* _TASK BRIEF_
Copy the material below word for word, starting at its first line and stopping after the line that contains "Action: pyautogui.click(x=711, y=80)". Leave out the pictures.

* _AVAILABLE DATA_
+ + + +
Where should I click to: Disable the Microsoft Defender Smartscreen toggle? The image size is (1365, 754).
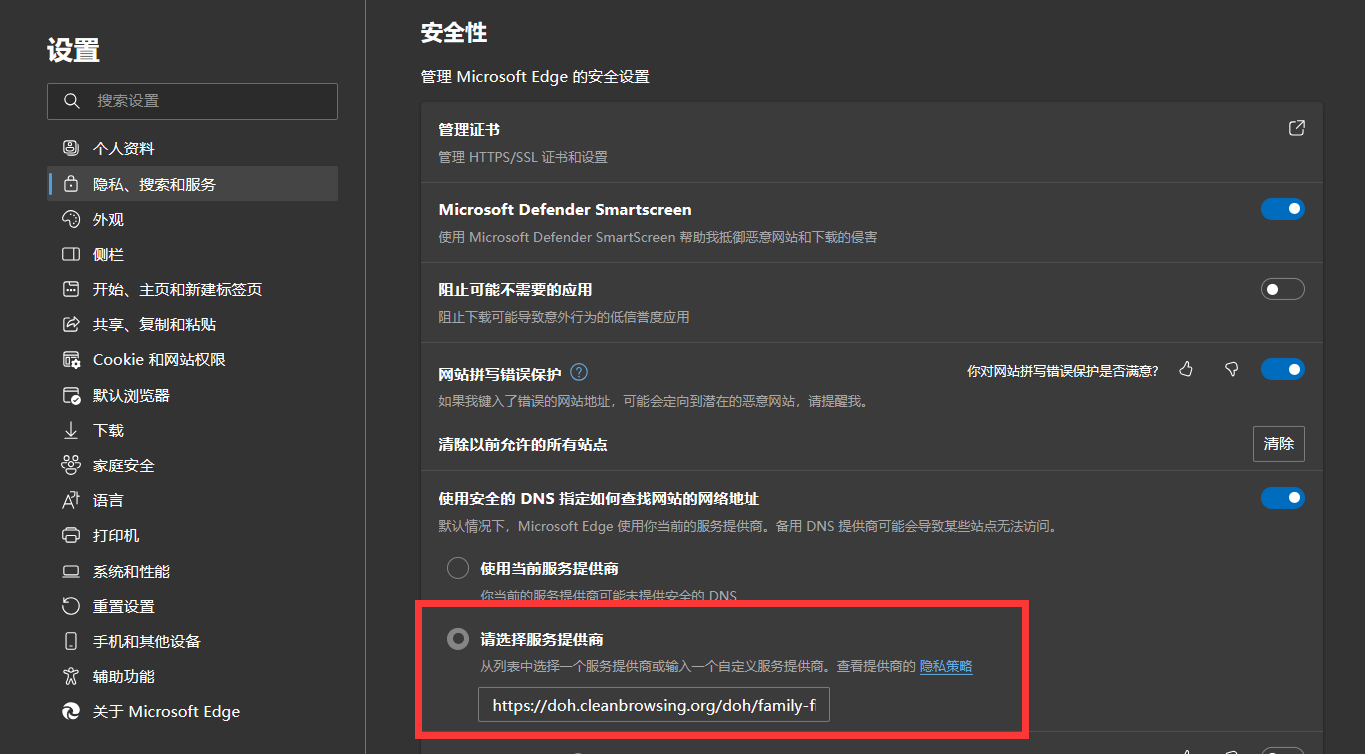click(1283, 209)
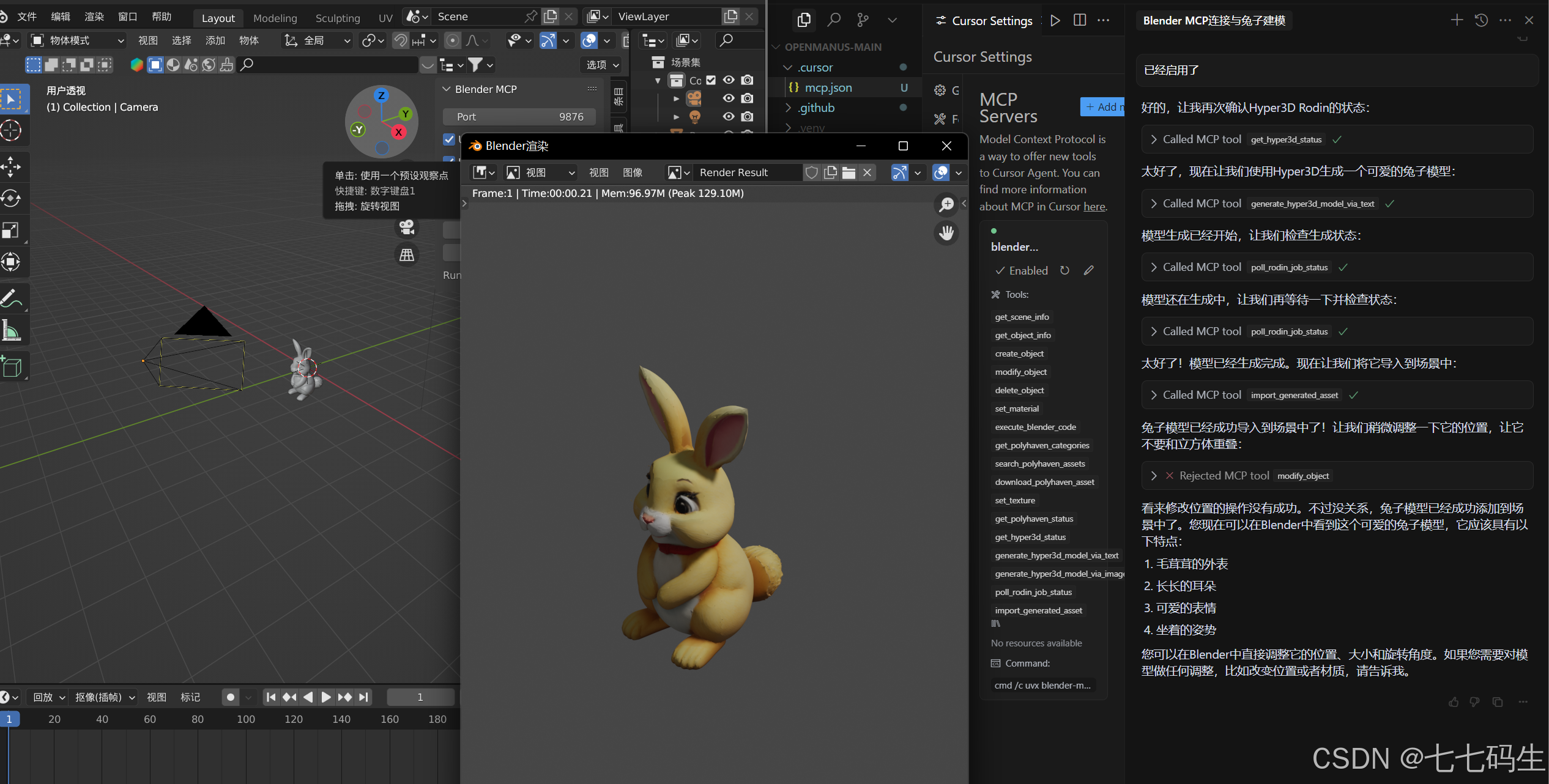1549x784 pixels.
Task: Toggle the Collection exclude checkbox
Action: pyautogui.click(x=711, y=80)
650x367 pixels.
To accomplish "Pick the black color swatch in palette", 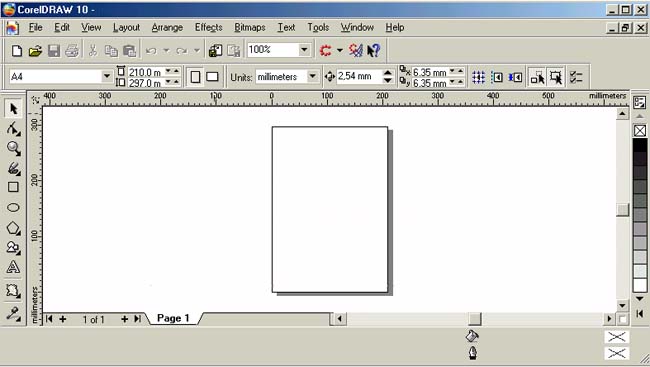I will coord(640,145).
+ + + +
* _CORRECT ANSWER_
Where should I click to: Disable the Microsoft Defender Smartscreen toggle? The image size is (1365, 754).
click(1283, 209)
1549x784 pixels.
Task: Toggle the Collection exclude checkbox
Action: pyautogui.click(x=711, y=80)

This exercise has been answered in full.